WHAT YOU SHOULD DO: Repeat each line of the data below word for word, with nothing added or left out.

----

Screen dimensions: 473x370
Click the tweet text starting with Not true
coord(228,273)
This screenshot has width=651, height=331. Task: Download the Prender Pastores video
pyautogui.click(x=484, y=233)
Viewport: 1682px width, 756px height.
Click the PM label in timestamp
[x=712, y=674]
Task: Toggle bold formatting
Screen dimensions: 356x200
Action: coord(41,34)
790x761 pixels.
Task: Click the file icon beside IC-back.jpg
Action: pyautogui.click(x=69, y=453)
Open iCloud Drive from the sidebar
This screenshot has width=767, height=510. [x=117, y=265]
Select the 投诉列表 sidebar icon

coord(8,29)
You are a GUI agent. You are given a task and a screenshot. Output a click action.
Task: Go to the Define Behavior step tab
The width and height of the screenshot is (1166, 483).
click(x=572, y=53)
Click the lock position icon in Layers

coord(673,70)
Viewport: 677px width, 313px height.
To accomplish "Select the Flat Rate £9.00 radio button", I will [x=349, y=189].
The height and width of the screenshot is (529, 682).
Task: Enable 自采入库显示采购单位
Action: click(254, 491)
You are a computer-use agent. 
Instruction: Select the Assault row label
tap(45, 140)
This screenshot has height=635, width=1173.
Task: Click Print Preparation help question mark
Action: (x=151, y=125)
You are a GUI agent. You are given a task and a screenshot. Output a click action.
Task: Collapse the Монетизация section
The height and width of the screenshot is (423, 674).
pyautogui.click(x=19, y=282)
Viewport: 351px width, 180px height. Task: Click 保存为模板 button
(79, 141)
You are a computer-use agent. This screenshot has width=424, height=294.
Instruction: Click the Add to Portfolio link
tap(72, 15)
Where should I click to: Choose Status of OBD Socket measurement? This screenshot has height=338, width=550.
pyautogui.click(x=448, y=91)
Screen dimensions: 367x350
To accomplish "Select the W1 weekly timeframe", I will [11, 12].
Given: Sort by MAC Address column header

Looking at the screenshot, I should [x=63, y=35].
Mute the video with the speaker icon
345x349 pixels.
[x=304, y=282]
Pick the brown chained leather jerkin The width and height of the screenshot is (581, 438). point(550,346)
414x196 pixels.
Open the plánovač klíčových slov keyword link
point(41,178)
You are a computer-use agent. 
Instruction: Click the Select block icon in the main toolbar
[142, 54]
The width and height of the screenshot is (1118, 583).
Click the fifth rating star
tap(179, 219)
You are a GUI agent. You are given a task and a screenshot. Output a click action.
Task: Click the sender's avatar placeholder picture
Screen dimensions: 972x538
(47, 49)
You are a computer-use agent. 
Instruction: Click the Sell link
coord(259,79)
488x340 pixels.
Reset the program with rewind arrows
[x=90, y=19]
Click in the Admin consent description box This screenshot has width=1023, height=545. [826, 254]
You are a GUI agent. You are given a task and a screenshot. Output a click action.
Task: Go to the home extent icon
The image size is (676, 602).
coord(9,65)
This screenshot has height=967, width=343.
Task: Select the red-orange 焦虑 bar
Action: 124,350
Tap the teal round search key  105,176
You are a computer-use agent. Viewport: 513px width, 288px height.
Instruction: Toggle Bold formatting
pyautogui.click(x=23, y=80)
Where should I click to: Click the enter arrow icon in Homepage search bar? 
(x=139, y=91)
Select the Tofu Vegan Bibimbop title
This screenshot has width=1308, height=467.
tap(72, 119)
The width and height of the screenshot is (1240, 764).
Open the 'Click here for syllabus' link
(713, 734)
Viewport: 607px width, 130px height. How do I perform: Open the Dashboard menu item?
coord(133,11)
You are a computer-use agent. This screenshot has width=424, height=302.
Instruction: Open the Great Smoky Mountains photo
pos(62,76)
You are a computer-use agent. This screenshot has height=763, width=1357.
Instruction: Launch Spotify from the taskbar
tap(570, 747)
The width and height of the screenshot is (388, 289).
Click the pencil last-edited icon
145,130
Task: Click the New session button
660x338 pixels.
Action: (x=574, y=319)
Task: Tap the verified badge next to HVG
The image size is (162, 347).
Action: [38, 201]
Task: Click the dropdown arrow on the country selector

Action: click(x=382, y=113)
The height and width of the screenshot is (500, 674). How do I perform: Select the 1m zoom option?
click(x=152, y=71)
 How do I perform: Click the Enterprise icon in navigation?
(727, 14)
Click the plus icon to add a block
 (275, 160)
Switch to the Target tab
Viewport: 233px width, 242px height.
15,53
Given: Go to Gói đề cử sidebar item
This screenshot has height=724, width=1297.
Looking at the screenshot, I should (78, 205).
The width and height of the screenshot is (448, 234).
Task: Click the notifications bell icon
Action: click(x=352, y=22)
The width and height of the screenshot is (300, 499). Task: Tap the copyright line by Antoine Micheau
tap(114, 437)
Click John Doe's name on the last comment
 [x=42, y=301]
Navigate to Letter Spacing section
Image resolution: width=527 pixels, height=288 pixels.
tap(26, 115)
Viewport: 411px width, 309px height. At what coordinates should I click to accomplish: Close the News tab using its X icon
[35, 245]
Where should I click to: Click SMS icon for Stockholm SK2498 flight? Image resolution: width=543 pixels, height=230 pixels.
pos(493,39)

----

ANSWER TO THIS EXERCISE:
Screen dimensions: 473x370
Click the tweet text starting with Not true
coord(228,273)
This screenshot has width=651, height=331. Task: Download the Prender Pastores video
pyautogui.click(x=484, y=233)
Viewport: 1682px width, 756px height.
Click the PM label in timestamp
[x=712, y=674]
Task: Toggle bold formatting
Screen dimensions: 356x200
Action: coord(41,34)
790x761 pixels.
Task: Click the file icon beside IC-back.jpg
Action: pyautogui.click(x=69, y=453)
Open iCloud Drive from the sidebar
This screenshot has width=767, height=510. [x=117, y=265]
Select the 投诉列表 sidebar icon

coord(8,29)
You are a GUI agent. You are given a task and a screenshot. Output a click action.
Task: Go to the Define Behavior step tab
The width and height of the screenshot is (1166, 483).
click(x=572, y=53)
Click the lock position icon in Layers

coord(673,70)
Viewport: 677px width, 313px height.
To accomplish "Select the Flat Rate £9.00 radio button", I will [x=349, y=189].
The height and width of the screenshot is (529, 682).
Task: Enable 自采入库显示采购单位
Action: click(254, 491)
You are a computer-use agent. 
Instruction: Select the Assault row label
tap(45, 140)
This screenshot has height=635, width=1173.
Task: Click Print Preparation help question mark
Action: (x=151, y=125)
You are a GUI agent. You are given a task and a screenshot. Output a click action.
Task: Collapse the Монетизация section
The height and width of the screenshot is (423, 674).
pyautogui.click(x=19, y=282)
Viewport: 351px width, 180px height. Task: Click 保存为模板 button
(79, 141)
You are a computer-use agent. This screenshot has width=424, height=294.
Instruction: Click the Add to Portfolio link
tap(72, 15)
Where should I click to: Choose Status of OBD Socket measurement? This screenshot has height=338, width=550.
pyautogui.click(x=448, y=91)
Screen dimensions: 367x350
To accomplish "Select the W1 weekly timeframe", I will [11, 12].
Given: Sort by MAC Address column header

Looking at the screenshot, I should [x=63, y=35].
Mute the video with the speaker icon
345x349 pixels.
[x=304, y=282]
Pick the brown chained leather jerkin The width and height of the screenshot is (581, 438). point(550,346)
414x196 pixels.
Open the plánovač klíčových slov keyword link
point(41,178)
You are a computer-use agent. 
Instruction: Click the Select block icon in the main toolbar
[142, 54]
The width and height of the screenshot is (1118, 583).
Click the fifth rating star
tap(179, 219)
You are a GUI agent. You are given a task and a screenshot. Output a click action.
Task: Click the sender's avatar placeholder picture
Screen dimensions: 972x538
(47, 49)
You are a computer-use agent. 
Instruction: Click the Sell link
coord(259,79)
488x340 pixels.
Reset the program with rewind arrows
[x=90, y=19]
Click in the Admin consent description box This screenshot has width=1023, height=545. [826, 254]
You are a GUI agent. You are given a task and a screenshot. Output a click action.
Task: Go to the home extent icon
The image size is (676, 602).
coord(9,65)
This screenshot has height=967, width=343.
Task: Select the red-orange 焦虑 bar
Action: 124,350
Tap the teal round search key  105,176
You are a computer-use agent. Viewport: 513px width, 288px height.
Instruction: Toggle Bold formatting
pyautogui.click(x=23, y=80)
Where should I click to: Click the enter arrow icon in Homepage search bar? 
(x=139, y=91)
Select the Tofu Vegan Bibimbop title
This screenshot has width=1308, height=467.
tap(72, 119)
The width and height of the screenshot is (1240, 764).
Open the 'Click here for syllabus' link
(713, 734)
Viewport: 607px width, 130px height. How do I perform: Open the Dashboard menu item?
coord(133,11)
You are a computer-use agent. This screenshot has width=424, height=302.
Instruction: Open the Great Smoky Mountains photo
pos(62,76)
You are a computer-use agent. This screenshot has height=763, width=1357.
Instruction: Launch Spotify from the taskbar
tap(570, 747)
The width and height of the screenshot is (388, 289).
Click the pencil last-edited icon
145,130
Task: Click the New session button
660x338 pixels.
Action: (x=574, y=319)
Task: Tap the verified badge next to HVG
The image size is (162, 347).
Action: [38, 201]
Task: Click the dropdown arrow on the country selector

Action: click(x=382, y=113)
The height and width of the screenshot is (500, 674). How do I perform: Select the 1m zoom option?
click(x=152, y=71)
 How do I perform: Click the Enterprise icon in navigation?
(727, 14)
Click the plus icon to add a block
 (275, 160)
Switch to the Target tab
Viewport: 233px width, 242px height.
15,53
Given: Go to Gói đề cử sidebar item
This screenshot has height=724, width=1297.
Looking at the screenshot, I should (78, 205).
The width and height of the screenshot is (448, 234).
Task: Click the notifications bell icon
Action: click(x=352, y=22)
The width and height of the screenshot is (300, 499). Task: Tap the copyright line by Antoine Micheau
tap(114, 437)
Click John Doe's name on the last comment
 [x=42, y=301]
Navigate to Letter Spacing section
Image resolution: width=527 pixels, height=288 pixels.
tap(26, 115)
Viewport: 411px width, 309px height. At what coordinates should I click to accomplish: Close the News tab using its X icon
[35, 245]
Where should I click to: Click SMS icon for Stockholm SK2498 flight? Image resolution: width=543 pixels, height=230 pixels.
pos(493,39)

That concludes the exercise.